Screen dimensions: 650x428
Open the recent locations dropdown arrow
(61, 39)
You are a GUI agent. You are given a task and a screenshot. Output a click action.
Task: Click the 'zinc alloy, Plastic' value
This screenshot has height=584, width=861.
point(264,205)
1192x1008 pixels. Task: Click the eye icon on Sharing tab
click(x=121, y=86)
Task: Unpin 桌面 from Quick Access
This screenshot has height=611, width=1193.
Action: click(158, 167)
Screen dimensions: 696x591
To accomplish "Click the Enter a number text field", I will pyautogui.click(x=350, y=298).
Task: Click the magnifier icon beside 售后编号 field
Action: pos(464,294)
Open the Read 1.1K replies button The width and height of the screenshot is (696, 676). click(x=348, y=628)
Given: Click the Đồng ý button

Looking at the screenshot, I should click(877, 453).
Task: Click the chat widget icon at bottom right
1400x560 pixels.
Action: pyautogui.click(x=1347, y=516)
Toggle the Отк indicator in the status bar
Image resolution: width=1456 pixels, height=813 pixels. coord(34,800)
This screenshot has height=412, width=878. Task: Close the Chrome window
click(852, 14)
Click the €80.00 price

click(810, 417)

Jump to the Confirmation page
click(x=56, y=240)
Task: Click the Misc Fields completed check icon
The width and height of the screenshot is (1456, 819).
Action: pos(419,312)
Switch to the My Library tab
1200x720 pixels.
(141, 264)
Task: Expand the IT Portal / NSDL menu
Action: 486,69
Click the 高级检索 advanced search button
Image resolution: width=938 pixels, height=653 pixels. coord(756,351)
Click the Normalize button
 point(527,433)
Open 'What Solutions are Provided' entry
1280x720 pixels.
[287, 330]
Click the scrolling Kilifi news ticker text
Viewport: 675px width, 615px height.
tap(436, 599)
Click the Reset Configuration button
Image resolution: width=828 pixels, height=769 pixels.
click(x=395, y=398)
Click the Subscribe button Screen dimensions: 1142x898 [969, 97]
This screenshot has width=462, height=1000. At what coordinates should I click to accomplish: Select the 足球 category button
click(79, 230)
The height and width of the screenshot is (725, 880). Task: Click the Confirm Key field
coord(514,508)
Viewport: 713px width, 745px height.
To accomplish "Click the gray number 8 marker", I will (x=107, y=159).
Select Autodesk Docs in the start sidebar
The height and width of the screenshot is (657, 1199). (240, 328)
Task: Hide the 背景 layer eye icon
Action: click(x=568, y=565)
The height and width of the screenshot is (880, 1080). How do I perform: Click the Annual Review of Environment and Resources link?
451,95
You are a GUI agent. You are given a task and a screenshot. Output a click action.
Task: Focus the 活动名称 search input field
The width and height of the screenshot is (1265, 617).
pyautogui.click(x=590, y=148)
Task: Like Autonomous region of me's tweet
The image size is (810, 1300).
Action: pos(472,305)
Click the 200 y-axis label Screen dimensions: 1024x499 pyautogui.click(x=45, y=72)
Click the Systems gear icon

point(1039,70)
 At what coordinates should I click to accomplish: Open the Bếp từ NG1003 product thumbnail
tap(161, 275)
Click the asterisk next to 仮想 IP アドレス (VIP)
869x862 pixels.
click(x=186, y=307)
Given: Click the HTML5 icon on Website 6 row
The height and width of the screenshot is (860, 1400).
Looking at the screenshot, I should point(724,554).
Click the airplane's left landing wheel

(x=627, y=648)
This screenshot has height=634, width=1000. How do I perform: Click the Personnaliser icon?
- - -
• _The problem_:
Give the entries again in full, exactly as they are written.

• _Solution to this task_:
Screen dimensions: 650x428
Open the recent locations dropdown arrow
(61, 39)
You are a GUI agent. You are given a task and a screenshot. Output a click action.
Task: Click the 'zinc alloy, Plastic' value
This screenshot has height=584, width=861.
point(264,205)
1192x1008 pixels. Task: Click the eye icon on Sharing tab
click(x=121, y=86)
Task: Unpin 桌面 from Quick Access
This screenshot has height=611, width=1193.
Action: click(158, 167)
Screen dimensions: 696x591
To accomplish "Click the Enter a number text field", I will pyautogui.click(x=350, y=298).
Task: Click the magnifier icon beside 售后编号 field
Action: pos(464,294)
Open the Read 1.1K replies button The width and height of the screenshot is (696, 676). click(x=348, y=628)
Given: Click the Đồng ý button

Looking at the screenshot, I should click(877, 453).
Task: Click the chat widget icon at bottom right
1400x560 pixels.
Action: pyautogui.click(x=1347, y=516)
Toggle the Отк indicator in the status bar
Image resolution: width=1456 pixels, height=813 pixels. coord(34,800)
This screenshot has height=412, width=878. Task: Close the Chrome window
click(852, 14)
Click the €80.00 price

click(810, 417)

Jump to the Confirmation page
click(x=56, y=240)
Task: Click the Misc Fields completed check icon
The width and height of the screenshot is (1456, 819).
Action: pos(419,312)
Switch to the My Library tab
1200x720 pixels.
(141, 264)
Task: Expand the IT Portal / NSDL menu
Action: 486,69
Click the 高级检索 advanced search button
Image resolution: width=938 pixels, height=653 pixels. coord(756,351)
Click the Normalize button
 point(527,433)
Open 'What Solutions are Provided' entry
1280x720 pixels.
[287, 330]
Click the scrolling Kilifi news ticker text
Viewport: 675px width, 615px height.
tap(436, 599)
Click the Reset Configuration button
Image resolution: width=828 pixels, height=769 pixels.
click(x=395, y=398)
Click the Subscribe button Screen dimensions: 1142x898 [969, 97]
This screenshot has width=462, height=1000. At what coordinates should I click to accomplish: Select the 足球 category button
click(79, 230)
The height and width of the screenshot is (725, 880). Task: Click the Confirm Key field
coord(514,508)
Viewport: 713px width, 745px height.
To accomplish "Click the gray number 8 marker", I will (x=107, y=159).
Select Autodesk Docs in the start sidebar
The height and width of the screenshot is (657, 1199). (240, 328)
Task: Hide the 背景 layer eye icon
Action: click(x=568, y=565)
The height and width of the screenshot is (880, 1080). How do I perform: Click the Annual Review of Environment and Resources link?
451,95
You are a GUI agent. You are given a task and a screenshot. Output a click action.
Task: Focus the 活动名称 search input field
The width and height of the screenshot is (1265, 617).
pyautogui.click(x=590, y=148)
Task: Like Autonomous region of me's tweet
The image size is (810, 1300).
Action: pos(472,305)
Click the 200 y-axis label Screen dimensions: 1024x499 pyautogui.click(x=45, y=72)
Click the Systems gear icon

point(1039,70)
 At what coordinates should I click to accomplish: Open the Bếp từ NG1003 product thumbnail
tap(161, 275)
Click the asterisk next to 仮想 IP アドレス (VIP)
869x862 pixels.
click(x=186, y=307)
Given: Click the HTML5 icon on Website 6 row
The height and width of the screenshot is (860, 1400).
Looking at the screenshot, I should point(724,554).
Click the airplane's left landing wheel

(x=627, y=648)
This screenshot has height=634, width=1000. How do I perform: Click the Personnaliser icon?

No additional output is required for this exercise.